Caroline reported that Alice still lived independently in London and was planning a three-month trip to Sydney, which had become an annual ritual.
“If there’s any chance of us being in touch that would be amazing!” Caroline wrote.
I rang Sonja and, incredibly, she did remember Alice among the many children at Whittingehame.
So, earlier this month Alice flew to Melbourne to reunite with Sonja for the first time in more than 80 years.
Sonja was surrounded by family in her youngest daughter’s home when Alice arrived, and we held back tears as they slowly walked to each other and embraced.
“We never thought we’d meet each other again,” Sonja said. “We are old people now, and we were so young.”
Alice described the moment as “almost unreal”. “I mean, it’s almost more than a lifetime,” she said.
The pair gossiped and chatted. They pored over old photos and quizzed each other about the fate of other children from Whittingehame. Both had fond memories of the farm school even though they were so far from home.
There were Friday night Sabbath meals, singing, Hebrew and English lessons. They reminisced about the rhododendrons and other flowers that surrounded the historic building.

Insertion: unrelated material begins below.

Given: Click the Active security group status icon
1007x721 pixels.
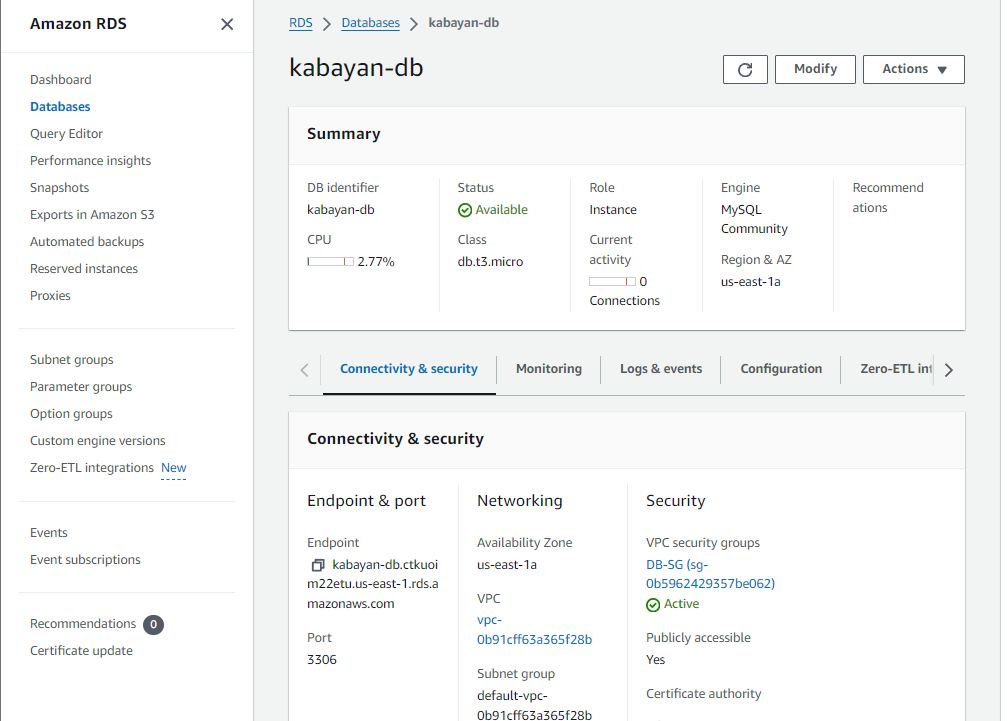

“There was this huge fir tree,” Alice remembered. “And we used to go in there and hide.”
Both girls spent time working in the laundry.
“There used to be these big long strings and the washing was icy cold. Frozen,” Sonja said.
They remembered some daring boys and girls sneaking into each other’s room by scaling the perilous heights of the outside walls.
“They used to walk on the outside ledge from one room to the other,” Alice said. “I mean, this is madness, on the second floor.”
Alice remembered well the horrors of Kristallnacht when mobs attacked Jews in their homes, businesses and on the streets. At the time, Alice was in her Vienna apartment with her mother when a group of Nazis stormed in, one of them seizing her money box and prizing it open.
“I was heartbroken. It was all the savings that I had,” Alice said. “He gave me a slap on my face. Oh, but I was not going to cry. I was not going to give him that satisfaction.”
It was not until 1947 that Alice was reunited with her parents. Sonja, however, never again saw her single mother Toni Ibermann or older sister Lotte who were murdered among the six million Jewish Holocaust victims.
After World War II, Alice settled in London, married and had three children. Sonja had three daughters in Glasgow before the family moved to Australia in 1962.
January 27 is International Holocaust Remembrance Day, which commemorates the genocide of Jews by the Nazis and their collaborators.
Sonja and Alice are among an estimated 245,000 Holocaust survivors who are still alive, according to research published by the Claims Conference this year. But their number is fast declining.
Now, Sonja and Alice have a fresh beginning for their friendship. Our families have become entwined.
Although they may never embrace in person again, we have already started talking about their next meeting online. And with almost 200 years between them, there is still so much to catch up on.